YOUR RESPONSIBILITY TO THE PROVIDER IS $31.20  WE PAID  $17.64
THE PROVIDER CAN COLLECT $31.20 FROM YOU FOR THESE SERVICES. 

We charge $55.00 for manipulations at the time of visit, do we need to change our charge rates?? We do not do any insurance billing. 

Any help would appreciated greatly!!
R


----------



## danskangel313 (Sep 9, 2016)

rgski said:


> Can someone please help me? I work for a clinic that does not accept insurance of any kind, we have a pt who submitted for reimbursement on chiropractic care. He has brought in his EOB that has us a bit confused.Could someone please explain the following paragraph:
> 
> THIS PROVIDER DOES NOT PARTICIPATE WITH MEDICARE. UNDER FEHB LAW (5 U.S.C.8904 (B)), WE ARE REQUIRED TO BASE OUR PAYMENT ON THE MEDICARE FEE SCHEDULE AMOUNT OR THE PROVIDER'S CHARGE WHICHEVER IS LESS FOR SERVICES PROVIDED TO FEDERAL RETIREES AND ANNUITANTS WHO ARE AGE 65 OR OLDER AND ARE NOT ENROLLED IN MEDICARE PART B. SINCE THIS PROVIDER DOES NOT PARTICIPATE WITH MEDICARE, HE/SHE CAN BILL YOU UP TO THE MEDICARE LIMITING CHARGE. YOU ARE NOT RESPONSIBLE  FOR ANY AMOUNTS OVER THE MEDICARE  LIMITING CHARGE. THE MEDICARE LIMITING CHARGE MAY BE CALCULATED AS 115% OF THE ALLOWANCE. PLEASE SEE YOUR BLUE CROSS BLUE SHIELD SERVICE PLAN BROCHURE FOR MORE INFORMATION.
> 
> ...



I know this seems super confusing, but I'll try to explain it in basic terms. (You'd be looking at #3)
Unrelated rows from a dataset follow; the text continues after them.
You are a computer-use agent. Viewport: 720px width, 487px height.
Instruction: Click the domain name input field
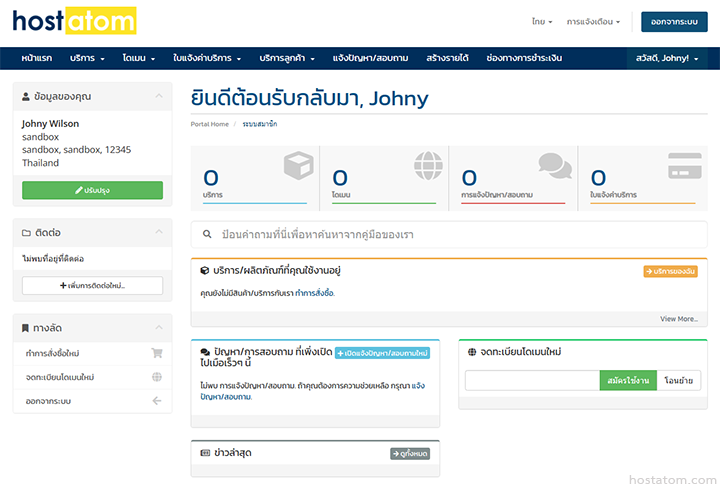click(x=532, y=380)
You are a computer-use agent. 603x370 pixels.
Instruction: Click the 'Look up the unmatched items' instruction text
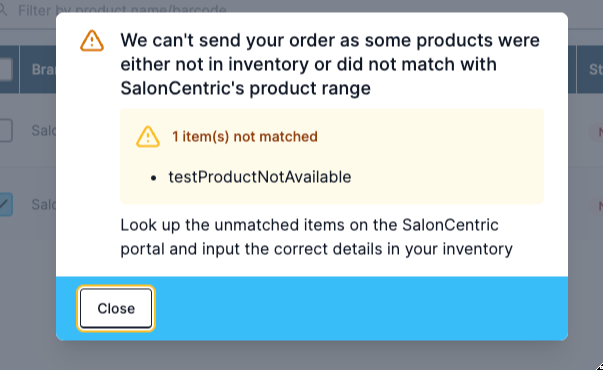point(316,237)
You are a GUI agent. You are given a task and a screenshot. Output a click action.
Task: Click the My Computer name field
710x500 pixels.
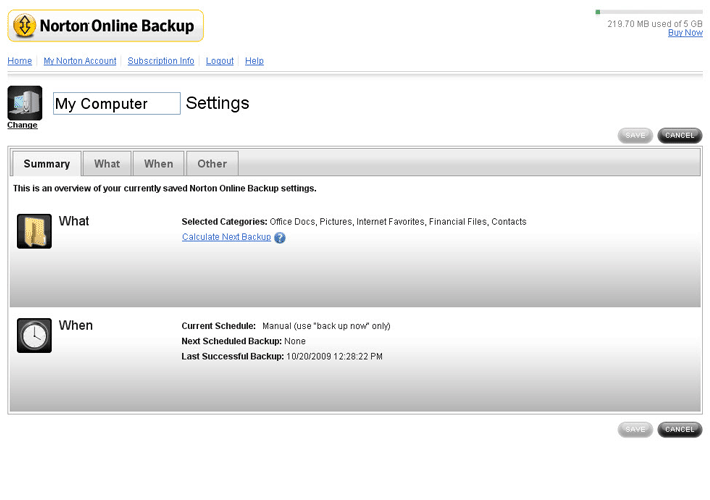tap(116, 104)
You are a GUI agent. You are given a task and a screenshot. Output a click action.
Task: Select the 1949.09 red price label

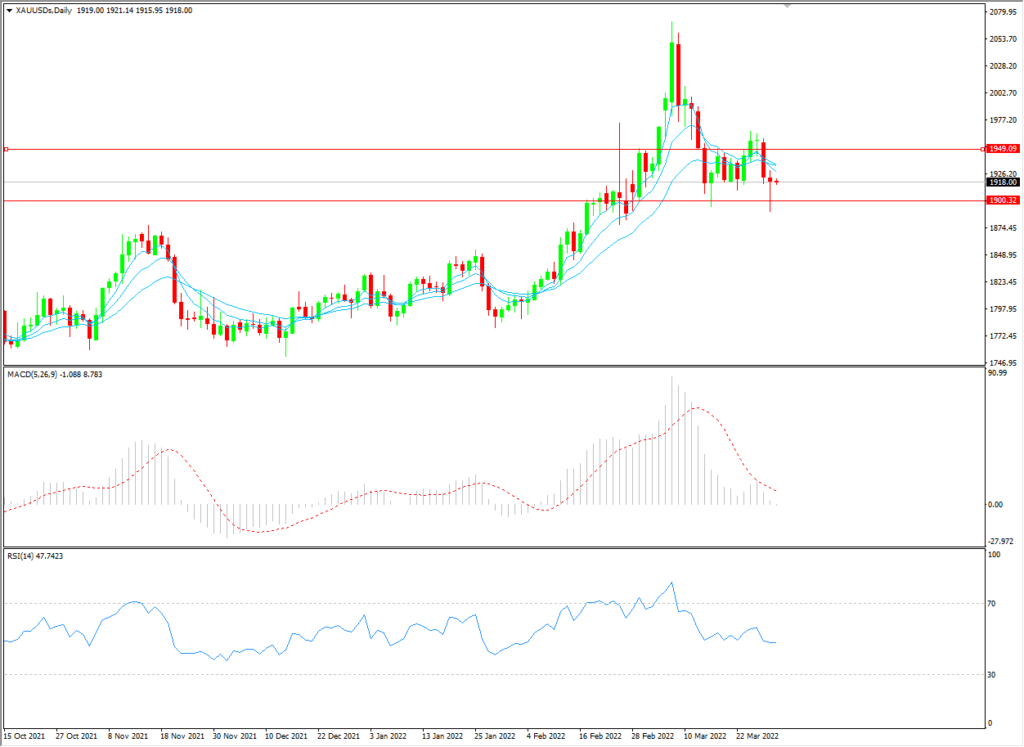(x=1002, y=149)
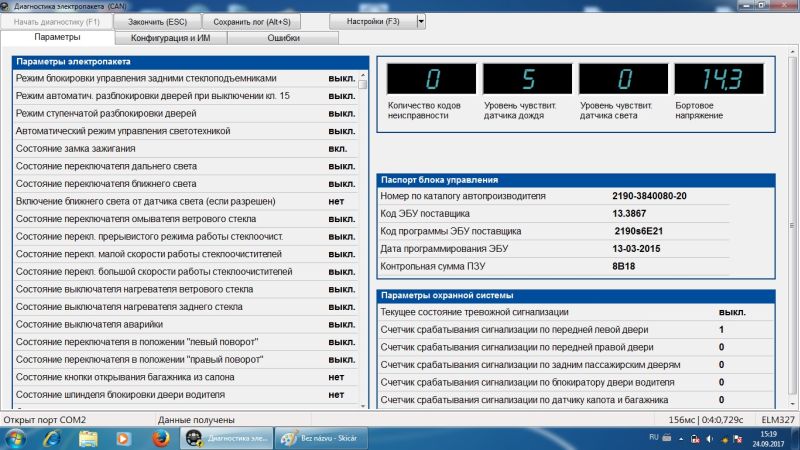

There are three ways a provider can have a relationship with Medicare, and that appears this payer is following the same guidelines. 
1. The first is a participating (PAR) provider who accepts assignment: this means the provider (obviously) participates with MC and agrees to accept whatever payment MC makes as payment in full. They get paid at 100% of the MC fee schedule. The payment goes directly to the provider.

2. The second is a non-participating (non-PAR) provider who chooses to accept assignment: the provider doesn't participate, but agrees to accept whatever payment MC makes as payment in full (assigned claim). They get paid at 95% of the FS. The payment goes directly to the provider.

3. The third is a non-PAR provider who doesn't accept assignment: the provider doesn't participate and doesn't agree to accept the MC payment as payment in full (unassigned). They ARE restricted to the amount they can bill a MC patient, however. It's referred to as a "limiting charge" which is 115% of the non-PAR FS allowed amt (95%). The payment from MC goes to the _PATIENT_, not the provider. 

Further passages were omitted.